Reproduce the following rows verbatim.

Data excerpts section start

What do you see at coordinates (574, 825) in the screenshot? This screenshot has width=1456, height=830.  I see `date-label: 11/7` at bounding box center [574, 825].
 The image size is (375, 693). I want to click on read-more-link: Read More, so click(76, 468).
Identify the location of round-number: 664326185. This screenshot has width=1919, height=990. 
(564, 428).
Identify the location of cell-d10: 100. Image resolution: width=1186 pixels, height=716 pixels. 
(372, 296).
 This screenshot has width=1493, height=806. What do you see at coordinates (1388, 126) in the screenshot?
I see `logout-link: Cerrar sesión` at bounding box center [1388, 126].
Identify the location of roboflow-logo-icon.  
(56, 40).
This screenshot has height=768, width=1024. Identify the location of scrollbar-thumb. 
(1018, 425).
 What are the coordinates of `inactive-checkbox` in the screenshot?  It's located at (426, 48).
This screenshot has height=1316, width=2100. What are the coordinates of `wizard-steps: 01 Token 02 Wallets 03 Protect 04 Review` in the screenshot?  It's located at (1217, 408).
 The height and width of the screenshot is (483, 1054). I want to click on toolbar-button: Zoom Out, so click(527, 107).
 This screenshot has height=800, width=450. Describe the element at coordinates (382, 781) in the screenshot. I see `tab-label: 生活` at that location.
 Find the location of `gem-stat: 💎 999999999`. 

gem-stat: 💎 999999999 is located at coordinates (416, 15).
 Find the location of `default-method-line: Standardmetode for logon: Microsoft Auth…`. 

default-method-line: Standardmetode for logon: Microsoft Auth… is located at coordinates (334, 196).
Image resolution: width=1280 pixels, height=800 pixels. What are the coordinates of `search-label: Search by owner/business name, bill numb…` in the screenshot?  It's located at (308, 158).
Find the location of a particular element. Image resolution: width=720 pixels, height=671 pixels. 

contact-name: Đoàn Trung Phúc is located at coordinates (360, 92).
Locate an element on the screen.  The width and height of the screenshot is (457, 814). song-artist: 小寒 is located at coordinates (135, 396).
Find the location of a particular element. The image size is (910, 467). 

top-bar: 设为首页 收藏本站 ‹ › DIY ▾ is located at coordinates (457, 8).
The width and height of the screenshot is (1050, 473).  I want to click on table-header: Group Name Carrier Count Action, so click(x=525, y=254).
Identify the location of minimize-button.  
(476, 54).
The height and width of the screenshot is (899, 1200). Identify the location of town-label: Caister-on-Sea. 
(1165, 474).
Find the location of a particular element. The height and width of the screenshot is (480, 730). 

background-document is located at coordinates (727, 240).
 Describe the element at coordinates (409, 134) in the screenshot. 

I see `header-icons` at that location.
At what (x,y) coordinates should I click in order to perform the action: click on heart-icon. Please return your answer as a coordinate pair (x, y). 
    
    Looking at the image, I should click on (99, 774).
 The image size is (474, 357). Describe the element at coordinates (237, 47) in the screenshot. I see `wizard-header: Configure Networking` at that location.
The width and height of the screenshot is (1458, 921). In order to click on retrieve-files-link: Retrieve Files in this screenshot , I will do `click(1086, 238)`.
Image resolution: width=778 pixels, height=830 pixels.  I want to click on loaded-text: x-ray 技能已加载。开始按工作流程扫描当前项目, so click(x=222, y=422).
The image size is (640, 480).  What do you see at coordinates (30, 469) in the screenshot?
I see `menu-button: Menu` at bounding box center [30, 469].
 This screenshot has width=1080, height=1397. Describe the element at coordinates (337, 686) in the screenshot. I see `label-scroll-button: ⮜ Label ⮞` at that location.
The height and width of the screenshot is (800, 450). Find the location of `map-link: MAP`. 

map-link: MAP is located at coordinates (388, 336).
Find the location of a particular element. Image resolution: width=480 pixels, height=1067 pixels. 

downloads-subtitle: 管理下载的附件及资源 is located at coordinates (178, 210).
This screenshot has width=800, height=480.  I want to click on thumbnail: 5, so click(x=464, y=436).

Data excerpts section end

Result =
What do you see at coordinates (574, 825) in the screenshot? This screenshot has width=1456, height=830.  I see `date-label: 11/7` at bounding box center [574, 825].
 The image size is (375, 693). I want to click on read-more-link: Read More, so click(76, 468).
Identify the location of round-number: 664326185. This screenshot has width=1919, height=990. 
(564, 428).
Identify the location of cell-d10: 100. Image resolution: width=1186 pixels, height=716 pixels. 
(372, 296).
 This screenshot has width=1493, height=806. What do you see at coordinates (1388, 126) in the screenshot?
I see `logout-link: Cerrar sesión` at bounding box center [1388, 126].
Identify the location of roboflow-logo-icon.  
(56, 40).
This screenshot has height=768, width=1024. Identify the location of scrollbar-thumb. 
(1018, 425).
 What are the coordinates of `inactive-checkbox` in the screenshot?  It's located at (426, 48).
This screenshot has height=1316, width=2100. What are the coordinates of `wizard-steps: 01 Token 02 Wallets 03 Protect 04 Review` in the screenshot?  It's located at (1217, 408).
 The height and width of the screenshot is (483, 1054). I want to click on toolbar-button: Zoom Out, so click(527, 107).
 This screenshot has height=800, width=450. Describe the element at coordinates (382, 781) in the screenshot. I see `tab-label: 生活` at that location.
 Find the location of `gem-stat: 💎 999999999`. 

gem-stat: 💎 999999999 is located at coordinates (416, 15).
 Find the location of `default-method-line: Standardmetode for logon: Microsoft Auth…`. 

default-method-line: Standardmetode for logon: Microsoft Auth… is located at coordinates (334, 196).
Image resolution: width=1280 pixels, height=800 pixels. What are the coordinates of `search-label: Search by owner/business name, bill numb…` in the screenshot?  It's located at (308, 158).
Find the location of a particular element. Image resolution: width=720 pixels, height=671 pixels. 

contact-name: Đoàn Trung Phúc is located at coordinates (360, 92).
Locate an element on the screen.  The width and height of the screenshot is (457, 814). song-artist: 小寒 is located at coordinates (135, 396).
Find the location of a particular element. The image size is (910, 467). 

top-bar: 设为首页 收藏本站 ‹ › DIY ▾ is located at coordinates (457, 8).
The width and height of the screenshot is (1050, 473).  I want to click on table-header: Group Name Carrier Count Action, so click(x=525, y=254).
Identify the location of minimize-button.  
(476, 54).
The height and width of the screenshot is (899, 1200). Identify the location of town-label: Caister-on-Sea. 
(1165, 474).
Find the location of a particular element. The height and width of the screenshot is (480, 730). 

background-document is located at coordinates (727, 240).
 Describe the element at coordinates (409, 134) in the screenshot. 

I see `header-icons` at that location.
At what (x,y) coordinates should I click in order to perform the action: click on heart-icon. Please return your answer as a coordinate pair (x, y). 
    
    Looking at the image, I should click on (99, 774).
 The image size is (474, 357). Describe the element at coordinates (237, 47) in the screenshot. I see `wizard-header: Configure Networking` at that location.
The width and height of the screenshot is (1458, 921). In order to click on retrieve-files-link: Retrieve Files in this screenshot , I will do `click(1086, 238)`.
Image resolution: width=778 pixels, height=830 pixels.  I want to click on loaded-text: x-ray 技能已加载。开始按工作流程扫描当前项目, so click(x=222, y=422).
The image size is (640, 480).  What do you see at coordinates (30, 469) in the screenshot?
I see `menu-button: Menu` at bounding box center [30, 469].
 This screenshot has width=1080, height=1397. Describe the element at coordinates (337, 686) in the screenshot. I see `label-scroll-button: ⮜ Label ⮞` at that location.
The height and width of the screenshot is (800, 450). Find the location of `map-link: MAP`. 

map-link: MAP is located at coordinates (388, 336).
Find the location of a particular element. Image resolution: width=480 pixels, height=1067 pixels. 

downloads-subtitle: 管理下载的附件及资源 is located at coordinates (178, 210).
This screenshot has width=800, height=480.  I want to click on thumbnail: 5, so click(x=464, y=436).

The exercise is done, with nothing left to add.